- REQUIRED WORK:
Can you repeat every one of the entries below word for word, in the same order?

- Item-finding records:

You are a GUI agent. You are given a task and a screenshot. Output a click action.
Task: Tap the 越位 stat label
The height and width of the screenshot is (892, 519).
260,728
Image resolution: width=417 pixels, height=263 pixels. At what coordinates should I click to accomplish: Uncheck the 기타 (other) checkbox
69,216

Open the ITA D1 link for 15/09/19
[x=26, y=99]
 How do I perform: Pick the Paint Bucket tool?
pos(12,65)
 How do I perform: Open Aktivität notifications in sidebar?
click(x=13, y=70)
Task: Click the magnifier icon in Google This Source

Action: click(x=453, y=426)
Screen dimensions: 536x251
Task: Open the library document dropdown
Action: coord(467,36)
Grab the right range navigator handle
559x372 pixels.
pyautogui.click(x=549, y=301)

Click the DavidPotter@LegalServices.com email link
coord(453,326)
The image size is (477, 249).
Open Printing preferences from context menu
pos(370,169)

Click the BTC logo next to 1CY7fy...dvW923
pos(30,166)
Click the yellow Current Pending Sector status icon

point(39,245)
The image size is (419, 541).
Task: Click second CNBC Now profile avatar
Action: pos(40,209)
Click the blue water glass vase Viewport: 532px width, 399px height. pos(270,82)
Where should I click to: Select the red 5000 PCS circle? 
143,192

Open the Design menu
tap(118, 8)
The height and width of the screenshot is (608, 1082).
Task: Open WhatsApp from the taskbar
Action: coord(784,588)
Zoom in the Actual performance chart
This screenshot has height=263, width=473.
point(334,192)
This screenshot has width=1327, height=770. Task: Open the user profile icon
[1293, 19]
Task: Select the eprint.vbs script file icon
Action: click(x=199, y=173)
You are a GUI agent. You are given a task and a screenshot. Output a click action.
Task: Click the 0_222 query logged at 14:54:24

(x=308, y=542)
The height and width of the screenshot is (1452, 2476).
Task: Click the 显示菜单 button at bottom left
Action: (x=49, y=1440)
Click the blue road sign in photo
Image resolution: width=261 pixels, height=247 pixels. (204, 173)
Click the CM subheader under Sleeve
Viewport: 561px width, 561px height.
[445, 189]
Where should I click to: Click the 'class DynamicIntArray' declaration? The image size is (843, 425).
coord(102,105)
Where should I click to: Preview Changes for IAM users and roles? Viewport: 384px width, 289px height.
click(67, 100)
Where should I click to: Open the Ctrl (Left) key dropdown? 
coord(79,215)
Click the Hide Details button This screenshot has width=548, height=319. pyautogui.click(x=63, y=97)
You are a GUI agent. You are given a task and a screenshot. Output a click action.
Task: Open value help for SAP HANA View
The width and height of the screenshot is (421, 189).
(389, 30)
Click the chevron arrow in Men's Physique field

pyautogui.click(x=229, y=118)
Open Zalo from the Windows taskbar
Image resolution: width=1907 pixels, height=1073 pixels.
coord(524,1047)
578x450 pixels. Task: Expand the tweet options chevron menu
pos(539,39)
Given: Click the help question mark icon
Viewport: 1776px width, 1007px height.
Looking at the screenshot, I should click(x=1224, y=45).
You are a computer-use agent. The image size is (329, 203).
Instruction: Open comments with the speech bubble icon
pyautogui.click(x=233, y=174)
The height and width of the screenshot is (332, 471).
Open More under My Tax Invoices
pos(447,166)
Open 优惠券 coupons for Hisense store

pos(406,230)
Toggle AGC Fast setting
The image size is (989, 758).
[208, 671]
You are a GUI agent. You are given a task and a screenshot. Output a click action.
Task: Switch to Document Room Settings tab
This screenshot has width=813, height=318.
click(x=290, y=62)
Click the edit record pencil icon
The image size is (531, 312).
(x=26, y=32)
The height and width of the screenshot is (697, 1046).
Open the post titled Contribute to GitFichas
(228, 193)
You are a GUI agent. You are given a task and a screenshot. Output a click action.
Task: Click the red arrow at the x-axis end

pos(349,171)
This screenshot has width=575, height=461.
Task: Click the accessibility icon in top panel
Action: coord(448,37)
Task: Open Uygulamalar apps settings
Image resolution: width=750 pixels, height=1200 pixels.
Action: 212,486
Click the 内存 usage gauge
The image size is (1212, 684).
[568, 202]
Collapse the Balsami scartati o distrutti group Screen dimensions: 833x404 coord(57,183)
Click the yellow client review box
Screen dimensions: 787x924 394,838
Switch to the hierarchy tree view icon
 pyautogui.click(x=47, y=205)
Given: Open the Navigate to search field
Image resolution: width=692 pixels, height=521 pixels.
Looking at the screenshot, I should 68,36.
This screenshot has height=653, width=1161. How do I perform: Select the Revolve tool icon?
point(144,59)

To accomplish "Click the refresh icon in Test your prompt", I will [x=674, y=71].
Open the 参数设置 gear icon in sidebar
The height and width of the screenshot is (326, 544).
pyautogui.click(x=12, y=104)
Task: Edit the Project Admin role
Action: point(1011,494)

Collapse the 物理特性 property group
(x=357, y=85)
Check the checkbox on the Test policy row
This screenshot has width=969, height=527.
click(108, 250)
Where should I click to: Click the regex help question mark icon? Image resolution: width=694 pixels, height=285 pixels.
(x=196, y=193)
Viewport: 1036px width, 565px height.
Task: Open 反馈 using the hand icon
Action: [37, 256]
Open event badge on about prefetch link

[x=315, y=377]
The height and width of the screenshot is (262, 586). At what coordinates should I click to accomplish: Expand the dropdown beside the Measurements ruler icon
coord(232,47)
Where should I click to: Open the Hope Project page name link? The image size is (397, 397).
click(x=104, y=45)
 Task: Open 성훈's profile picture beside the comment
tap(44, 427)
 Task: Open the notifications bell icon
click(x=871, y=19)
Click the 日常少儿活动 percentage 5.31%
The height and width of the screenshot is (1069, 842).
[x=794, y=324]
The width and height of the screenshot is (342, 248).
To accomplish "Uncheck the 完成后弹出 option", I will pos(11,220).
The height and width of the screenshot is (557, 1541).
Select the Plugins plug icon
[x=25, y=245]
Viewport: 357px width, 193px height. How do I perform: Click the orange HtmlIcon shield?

- RESPONSE FOR THIS EXERCISE:
You are a GUI agent. You are given a task and a screenshot. Output a click action.
Task: Tap the 越位 stat label
The height and width of the screenshot is (892, 519).
260,728
Image resolution: width=417 pixels, height=263 pixels. At what coordinates should I click to accomplish: Uncheck the 기타 (other) checkbox
69,216

Open the ITA D1 link for 15/09/19
[x=26, y=99]
 How do I perform: Pick the Paint Bucket tool?
pos(12,65)
 How do I perform: Open Aktivität notifications in sidebar?
click(x=13, y=70)
Task: Click the magnifier icon in Google This Source

Action: click(x=453, y=426)
Screen dimensions: 536x251
Task: Open the library document dropdown
Action: coord(467,36)
Grab the right range navigator handle
559x372 pixels.
pyautogui.click(x=549, y=301)

Click the DavidPotter@LegalServices.com email link
coord(453,326)
The image size is (477, 249).
Open Printing preferences from context menu
pos(370,169)

Click the BTC logo next to 1CY7fy...dvW923
pos(30,166)
Click the yellow Current Pending Sector status icon

point(39,245)
The image size is (419, 541).
Task: Click second CNBC Now profile avatar
Action: pos(40,209)
Click the blue water glass vase Viewport: 532px width, 399px height. pos(270,82)
Where should I click to: Select the red 5000 PCS circle? 
143,192

Open the Design menu
tap(118, 8)
The height and width of the screenshot is (608, 1082).
Task: Open WhatsApp from the taskbar
Action: coord(784,588)
Zoom in the Actual performance chart
This screenshot has height=263, width=473.
point(334,192)
This screenshot has width=1327, height=770. Task: Open the user profile icon
[1293, 19]
Task: Select the eprint.vbs script file icon
Action: click(x=199, y=173)
You are a GUI agent. You are given a task and a screenshot. Output a click action.
Task: Click the 0_222 query logged at 14:54:24

(x=308, y=542)
The height and width of the screenshot is (1452, 2476).
Task: Click the 显示菜单 button at bottom left
Action: (x=49, y=1440)
Click the blue road sign in photo
Image resolution: width=261 pixels, height=247 pixels. (204, 173)
Click the CM subheader under Sleeve
Viewport: 561px width, 561px height.
[445, 189]
Where should I click to: Click the 'class DynamicIntArray' declaration? The image size is (843, 425).
coord(102,105)
Where should I click to: Preview Changes for IAM users and roles? Viewport: 384px width, 289px height.
click(67, 100)
Where should I click to: Open the Ctrl (Left) key dropdown? 
coord(79,215)
Click the Hide Details button This screenshot has width=548, height=319. pyautogui.click(x=63, y=97)
You are a GUI agent. You are given a task and a screenshot. Output a click action.
Task: Open value help for SAP HANA View
The width and height of the screenshot is (421, 189).
(389, 30)
Click the chevron arrow in Men's Physique field

pyautogui.click(x=229, y=118)
Open Zalo from the Windows taskbar
Image resolution: width=1907 pixels, height=1073 pixels.
coord(524,1047)
578x450 pixels. Task: Expand the tweet options chevron menu
pos(539,39)
Given: Click the help question mark icon
Viewport: 1776px width, 1007px height.
Looking at the screenshot, I should click(x=1224, y=45).
You are a computer-use agent. The image size is (329, 203).
Instruction: Open comments with the speech bubble icon
pyautogui.click(x=233, y=174)
The height and width of the screenshot is (332, 471).
Open More under My Tax Invoices
pos(447,166)
Open 优惠券 coupons for Hisense store

pos(406,230)
Toggle AGC Fast setting
The image size is (989, 758).
[208, 671]
You are a GUI agent. You are given a task and a screenshot. Output a click action.
Task: Switch to Document Room Settings tab
This screenshot has width=813, height=318.
click(x=290, y=62)
Click the edit record pencil icon
The image size is (531, 312).
(x=26, y=32)
The height and width of the screenshot is (697, 1046).
Open the post titled Contribute to GitFichas
(228, 193)
You are a GUI agent. You are given a task and a screenshot. Output a click action.
Task: Click the red arrow at the x-axis end

pos(349,171)
This screenshot has width=575, height=461.
Task: Click the accessibility icon in top panel
Action: coord(448,37)
Task: Open Uygulamalar apps settings
Image resolution: width=750 pixels, height=1200 pixels.
Action: 212,486
Click the 内存 usage gauge
The image size is (1212, 684).
[568, 202]
Collapse the Balsami scartati o distrutti group Screen dimensions: 833x404 coord(57,183)
Click the yellow client review box
Screen dimensions: 787x924 394,838
Switch to the hierarchy tree view icon
 pyautogui.click(x=47, y=205)
Given: Open the Navigate to search field
Image resolution: width=692 pixels, height=521 pixels.
Looking at the screenshot, I should 68,36.
This screenshot has height=653, width=1161. How do I perform: Select the Revolve tool icon?
point(144,59)

To accomplish "Click the refresh icon in Test your prompt", I will [x=674, y=71].
Open the 参数设置 gear icon in sidebar
The height and width of the screenshot is (326, 544).
pyautogui.click(x=12, y=104)
Task: Edit the Project Admin role
Action: point(1011,494)

Collapse the 物理特性 property group
(x=357, y=85)
Check the checkbox on the Test policy row
This screenshot has width=969, height=527.
click(108, 250)
Where should I click to: Click the regex help question mark icon? Image resolution: width=694 pixels, height=285 pixels.
(x=196, y=193)
Viewport: 1036px width, 565px height.
Task: Open 反馈 using the hand icon
Action: [37, 256]
Open event badge on about prefetch link

[x=315, y=377]
The height and width of the screenshot is (262, 586). At what coordinates should I click to accomplish: Expand the dropdown beside the Measurements ruler icon
coord(232,47)
Where should I click to: Open the Hope Project page name link? The image size is (397, 397).
click(x=104, y=45)
 Task: Open 성훈's profile picture beside the comment
tap(44, 427)
 Task: Open the notifications bell icon
click(x=871, y=19)
Click the 日常少儿活动 percentage 5.31%
The height and width of the screenshot is (1069, 842).
[x=794, y=324]
The width and height of the screenshot is (342, 248).
To accomplish "Uncheck the 完成后弹出 option", I will pos(11,220).
The height and width of the screenshot is (557, 1541).
Select the Plugins plug icon
[x=25, y=245]
Viewport: 357px width, 193px height. How do I perform: Click the orange HtmlIcon shield?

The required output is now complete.